John Vidal was a minor pirate in the Thirteen Colonies of Irish descent briefly active near Ocracoke Inlet off North Carolina. He is best known for bringing the Farley family with him, causing wife Martha Farley to be one of the few women tried for piracy.

==Biography==

In May 1727 John Vidal raided a wreck and a few small ships, including the schooner Anne and Francis, near Ocracoke Inlet in a small piragua. With him were Thomas Farley, his wife Martha Farley, their two children, and two other pirates, Edward Coleman and Thomas Allen. The Farleys had been convicts, transported separately to the Province of North Carolina in 1725.

Vidal was in a rowboat with three prisoners he had taken when they overpowered him and delivered him to local authorities. Thomas Farley escaped and his ultimate fate is unknown. Coleman and Allen were captured while ashore after local residents informed on them.

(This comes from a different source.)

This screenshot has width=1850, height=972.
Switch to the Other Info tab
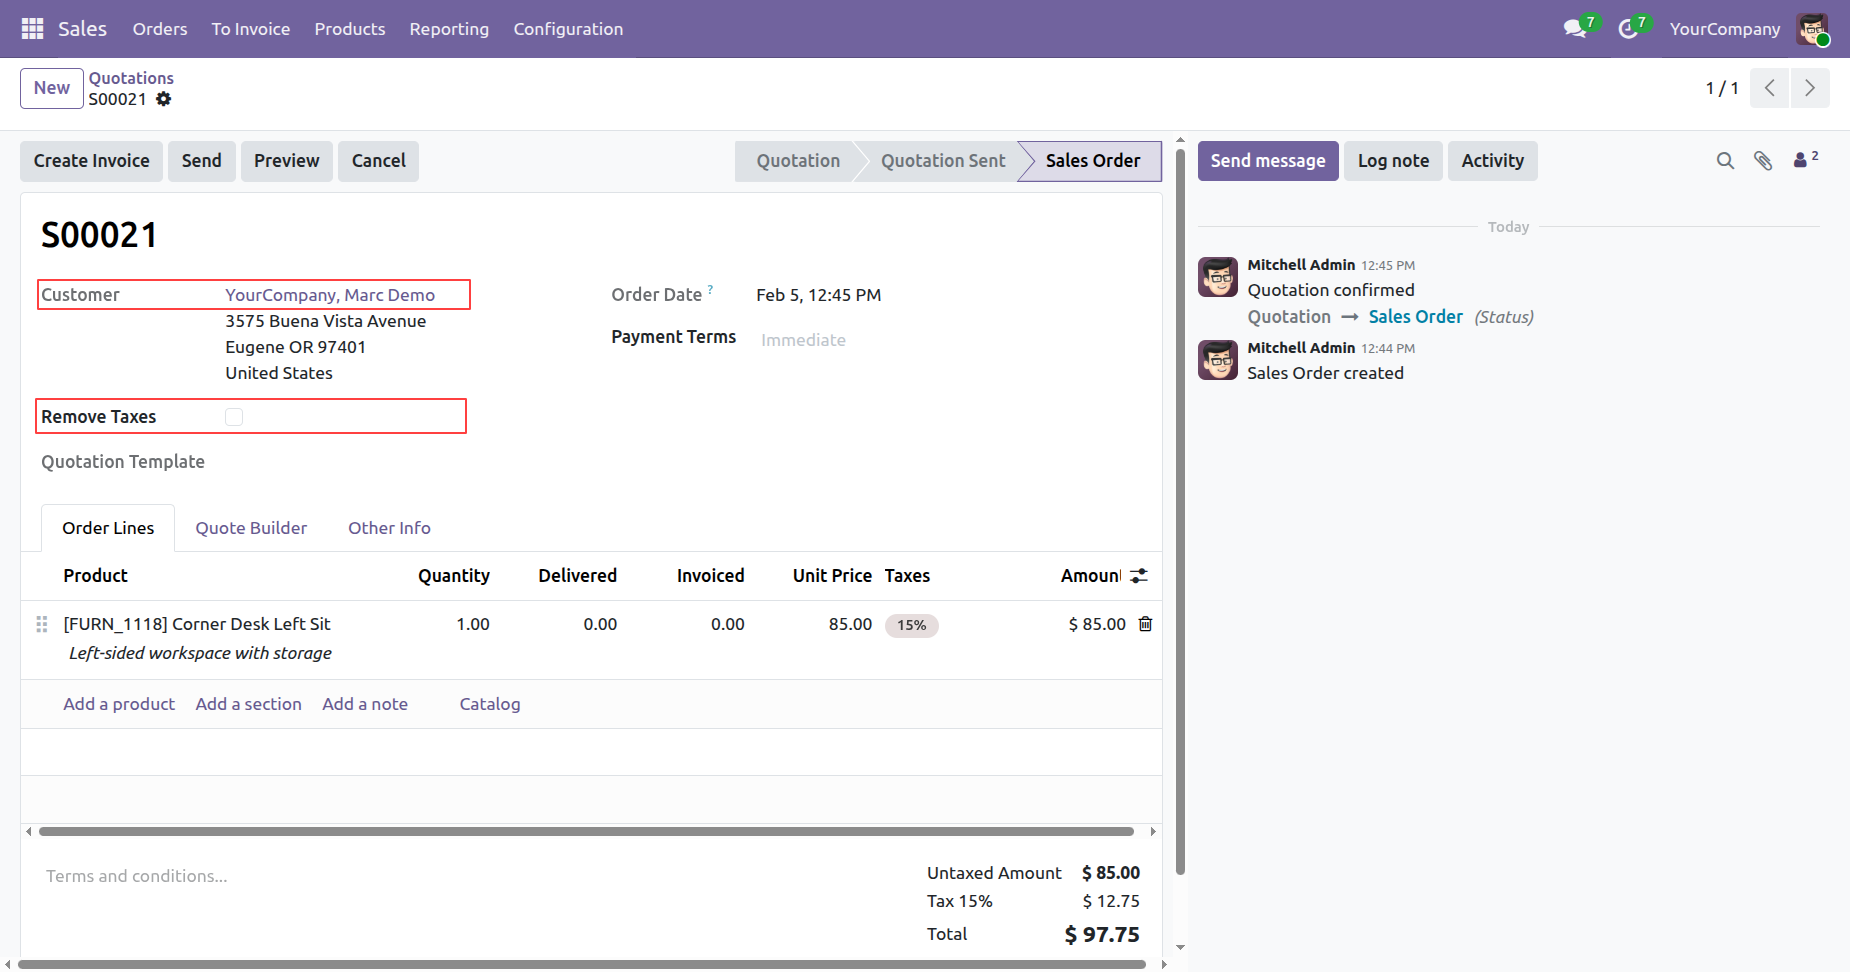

North Carolina had no Admiralty Court to try pirates, but Governor Richard Everard agreed to transfer Vidal to Williamsburg, Virginia to try him before a Vice-Admiralty Court. A trial commenced on August 15, 1727. Vidal's other two accomplices were found guilty and hanged, and Vidal was scheduled for execution.

Virginia Governor Robert Carter granted Vidal a temporary reprieve. He wrote of Vidal to Everard, "I must own to you I have very little Compassion for persons Convicted of his Crime … It appeard very plainly to me from the Testimony against him as well as the rest that his heart was fully prepared for perpetrating the blackest of Vilianys, Altho the designe was laid with the greatest Improbability of Success."

Martha Farley (sometimes referred to as Mary Farlee or Mary Harvey) pleaded that she had no idea her husband Thomas meant to engage in piracy and thought he was returning them to friends they had left behind in the Province of South Carolina. The Court believed her, and not wanting to orphan her children, acquitted her.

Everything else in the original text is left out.